As a grant of monopoly power, patents have long been legally associated with antitrust. Using patents in an anticompetitive manner is patent misuse, and provides a defense to infringers. But is a patent pool, which may combine patents of related technology under a single license, ipso facto anticompetitive? In the case of Phillips v. The International Trade Commission, the CAFC (04-1361) didn't think so.

Patent misuse is an equitable defense to patent infringement. It "arose to restrain practices that did not in themselves violate any law, but that drew anticompetitive strength from the patent right, and thus were deemed to be contrary to public policy." Mallinckrodt, Inc. v. Medipart, Inc., 976 F.2d 700, 704 (Fed. Cir. 1992). The purpose of the patent misuse defense "was to prevent a patentee from using the patent to obtain market benefit beyond that which inheres in the statutory patent right." Id. As the Supreme Court has explained, the doctrine of patent misuse bars a patentee from using the "patent's leverage" to "extend the monopoly of his patent to derive a benefit not attributable to the use of the patent's teachings," such as requiring a licensee to pay a royalty on products that do not use the teaching of the patent. Zenith Radio Corp. v. Hazeltine Res., Inc., 395 U.S. 100, 135-36 (1969).

The fundamental issue of patent pools is forced licensing by the patent holder of patents supposedly non-essential to a technology with essential patents.

In a departure from previous thinking on the subject, Appeals Court averred from a blanket rule that a patent pool as a tying arrangement was patent misuse.

Adopting the administrative law judge's findings, the Commission ruled that the anticompetitive effects of including nonessential patents in the packages of so-called essential patents outweighed the procompetitive effects of that practice. In particular, the Commission held that including such nonessential patents in the licensing packages could foreclose alternative technologies and injure competitors seeking to license such alternative technologies to parties who needed to obtain licenses to Philips's "essential" patents.

In its brief, the Commission argues that it is "hornbook law" that mandatory package licensing has been held to be patent misuse. While that broad characterization can be found in some treatises, see 6 Donald S. Chisum, Chisum on Patents § 19.04[3] (2003), cited in C.R. Bard, Inc., 157 F.3d at 1373; 8 Ernest B. Lipscomb III, Lipscomb's Walter on Patents § 28:27 (3d ed. 1989 & Supp. 2003), Philips invites us to consider whether that broad proposition is sound.
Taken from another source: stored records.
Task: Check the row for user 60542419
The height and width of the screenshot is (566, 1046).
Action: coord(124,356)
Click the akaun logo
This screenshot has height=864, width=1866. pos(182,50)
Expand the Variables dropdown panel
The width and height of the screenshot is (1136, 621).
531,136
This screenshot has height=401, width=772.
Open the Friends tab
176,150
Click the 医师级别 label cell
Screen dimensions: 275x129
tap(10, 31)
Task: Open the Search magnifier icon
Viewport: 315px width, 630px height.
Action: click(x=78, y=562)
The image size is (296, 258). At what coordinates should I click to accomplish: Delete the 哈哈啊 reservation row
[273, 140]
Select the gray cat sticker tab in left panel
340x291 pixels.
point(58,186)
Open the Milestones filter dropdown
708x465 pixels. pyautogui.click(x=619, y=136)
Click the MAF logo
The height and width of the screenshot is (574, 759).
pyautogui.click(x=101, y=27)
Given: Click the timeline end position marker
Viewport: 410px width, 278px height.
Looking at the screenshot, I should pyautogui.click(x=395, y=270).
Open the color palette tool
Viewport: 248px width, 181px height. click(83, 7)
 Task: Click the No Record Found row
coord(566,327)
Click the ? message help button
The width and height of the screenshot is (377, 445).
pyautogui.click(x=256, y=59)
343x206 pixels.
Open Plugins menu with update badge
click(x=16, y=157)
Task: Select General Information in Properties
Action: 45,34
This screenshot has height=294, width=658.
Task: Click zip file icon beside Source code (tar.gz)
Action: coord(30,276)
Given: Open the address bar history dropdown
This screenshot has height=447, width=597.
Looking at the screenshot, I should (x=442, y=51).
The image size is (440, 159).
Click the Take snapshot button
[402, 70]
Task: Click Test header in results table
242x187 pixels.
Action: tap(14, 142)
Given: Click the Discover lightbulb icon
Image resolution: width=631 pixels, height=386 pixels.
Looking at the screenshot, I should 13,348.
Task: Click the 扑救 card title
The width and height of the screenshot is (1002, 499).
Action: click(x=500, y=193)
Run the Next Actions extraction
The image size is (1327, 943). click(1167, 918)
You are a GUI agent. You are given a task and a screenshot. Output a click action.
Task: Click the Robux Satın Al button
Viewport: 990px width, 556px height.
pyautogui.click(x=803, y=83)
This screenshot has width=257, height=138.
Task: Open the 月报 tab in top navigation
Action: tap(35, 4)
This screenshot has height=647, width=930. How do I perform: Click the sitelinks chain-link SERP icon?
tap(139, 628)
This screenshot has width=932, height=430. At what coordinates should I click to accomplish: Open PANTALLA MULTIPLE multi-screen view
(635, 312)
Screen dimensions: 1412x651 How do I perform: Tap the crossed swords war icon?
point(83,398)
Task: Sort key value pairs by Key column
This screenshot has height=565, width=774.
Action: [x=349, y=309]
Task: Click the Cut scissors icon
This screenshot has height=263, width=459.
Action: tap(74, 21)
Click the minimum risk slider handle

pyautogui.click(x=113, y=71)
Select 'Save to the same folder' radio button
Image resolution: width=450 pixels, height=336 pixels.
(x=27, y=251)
Upon consideration, we conclude that the proposition as applied to the circumstances of this case is not supported by precedent or reason.

The Commission ruled that Philips's patent package licensing arrangement constituted per se patent misuse because Philips did not give prospective licensees the option of licensing individual patents (presumably for a lower fee) rather than licensing one or more of the patent packages as a whole.

Phillips had allowed licensees to use technology from any or all patents licensed, and "the royalty is the same regardless of the number of patents used."

There is therefore no basis for conjecture that a hypothetical licensing fee would have been lower if Philips had offered to license the patents on an individual basis or in smaller packages.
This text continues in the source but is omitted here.